On 11/19/25 at 1015 hours, an interview was conducted with the DON. The DON stated for the residents on the LAL mattress, the LAL mattress setting should be set based on the resident's current weight or their comfort level. The DON stated if the LAL setting was not set per the resident's weight and there could be the potential risk of the resident developing pressure injuries. The DON stated if the LAL mattress setting was set per the resident's comfort level and not their weight, then there should be a care plan to address the weight setting discrepancy on the LAL mattress unit.
On 11/19/25 at 1430 hours, an interview was conducted with the Administrator, DON, and Nurse Consultant. The Administrator, DON, and Nurse Consultant were informed and acknowledged the above findings.
3. On 9/23/25 at 1120 hours, during the initial tour of the facility, Resident 8 was observed awake and sitting in the wheelchair inside the room. Resident 8 stated she had a wound on her bottom and was being treated by the nurse.
Medical record review for Resident 8 was initiated on 9/30/25. Resident 8 was readmitted to the facility on [DATE].
Review of Resident 8's H&P examination dated 8/14/25, showed Resident 8 had the capacity to understand and make decisions.

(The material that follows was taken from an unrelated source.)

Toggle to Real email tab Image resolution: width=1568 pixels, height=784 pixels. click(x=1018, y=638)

Review of Resident 8's Order Summary Report showed a physician's order dated 9/22/25, to cleanse left ischium (a thick, irregularly shaped bone in the pelvis that serves multiple functions. It is also known as a sit bone) pressure injury with NS, pat dry, apply Medihoney (wound treatment that creates a moist healing environment, cleanses wounds, and helps remove dead tissue), apply alginate (used for the management of moderate to heavily exuding wounds to promote healing by maintaining a moist environment) dressing, and cover with dry dressing every day shift for 30 days.
Review of Resident 8's Wound assessment dated [DATE] at 1916 hours, showed a surgical debridement of the left buttock wound was performed by the wound physician. The wound physician documented on the plan interventions for the left buttock pressure injury to treat with collagen powder, Medihoney, and cover with dry dressing. The record showed due to Resident 8's medical comorbities, wound healing prolonged and difficult despite optimal nursing care in place.

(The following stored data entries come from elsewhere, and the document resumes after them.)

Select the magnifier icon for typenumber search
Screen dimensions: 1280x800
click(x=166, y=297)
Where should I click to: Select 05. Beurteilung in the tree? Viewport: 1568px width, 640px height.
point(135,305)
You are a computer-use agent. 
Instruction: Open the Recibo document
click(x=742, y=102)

On 9/30/25 at 1515 hours, an interview and concurrent medical record review for Resident 8 was conducted with LVN 2. LVN 2 stated the wound consultant/physician came to the facility every Thursday of the week. LVN 2 verified Resident 8 had a pressure injury in the left buttock since 9/20/25. LVN 2 stated the current treatment he was providing Resident 8 was Medihoney with alginate dressing. LVN 2 stated he assisted the wound physician and the physician would tell the treatment nurses the new treatment orders on the same day and it would also be recorded in the physician's wound assessment note. LVN 2 stated the wound physician would tell him about changes to the wound treatment orders. LVN 2 stated the wound physician reclassified the wound in Resident 8's left buttock and there was a new order for Medihoney and collagen powder on 9/25/25. LVN 2 verified he did not update the treatment orders per the wound physician's orders. LVN 2 further stated he was aware of the new treatment orders for Resident 8's left buttock wound since 9/25/25.
On 11/19/25 at 1530 hours, an interview was conducted with the Administrator, DON, and Nursing Consultant. The Administrator, DON, and Nursing Consultant were informed and acknowledged the above findings for Resident 8.